Memang ada sih waktu untuk bermain, tetapi presentasenya amat kecil. Itu pun dilakukan rentang sehabis Asar jelang Magrib. Lalu malam mengaji lagi dengan guru di asrama. Pagi sampai siang belajar di kelas, dengan guru kelas tentunya.
Bayangkan, pola yang dilakukan pesantren itu cukup kuat untuk menanamkan nilai-nilai moral dan akhlakul karimah para santri, yang langsung guru dan pimpinan pesantren memulainya.
Guru pesantren memberikan keteladanan. Biasanya dia jarang ngomong. Hanya memberikan keteladanan dengan karakternya sendiri, yang tidak dibuat-buat tentunya.
Asli tampilan gurunya, sesuai pergumulannya dengan sekian lama bergelud dengan anak-anak dan kitab.
Lalu, setelah perkara bersuci selesai dipelajari pada tahun pertama, masuk soal ibadah pada tahun berikutnya. Semua ibadah yang wajib dan yang sunnah dipelajari dengan tuntas dan apik sekali.

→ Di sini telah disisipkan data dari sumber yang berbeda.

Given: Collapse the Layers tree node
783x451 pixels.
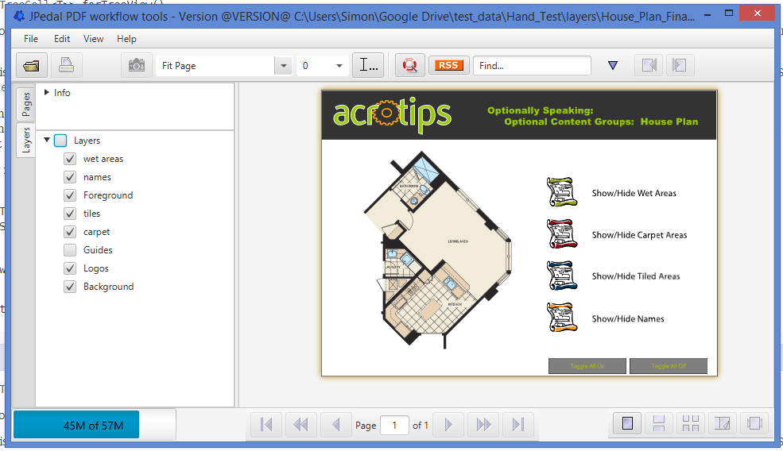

Sama dengan perkara bersuci tadi, dalam bab ibadah juga di samping teori melalui pembacaan kitab fiqh, juga ada prakteknya sekalian. Tak heran, di Pesantren Madrasatul 'Ulum tempat saya belajar dulunya, shalat berjemaah itu wajib hukumnya bagi santri.
Bagi yang melanggar ada sanksi dari santri senior. Termasuk yang senior melanggar juga ada sanksi yang diberikan. Sampai kepada yang membangunkan santri pagi-pagi jelang Subuh masuk, ada santri yang piket secara bergiliran.
Perkara kajian ibadah ini amat panjang. Sampai memakan waktu yang cukup lama mendalaminya. Semuanya saling terkait dengan kematangan jiwa dan diri santri itu sendiri.
Mulai dari ibadah shalat, puasa, zakat, naik haji, serta munakahat tentunya ketika telah memasuki dewasa. Semua dibahas tuntas dan panjang waktunya.
Munakahat, alias pelajaran fiqh orang dewasa. Bahasa sekarang di sinilah para santri itu diberikan pelajaran seksual. Perkara halal dan haram dalam suasana pernikahan.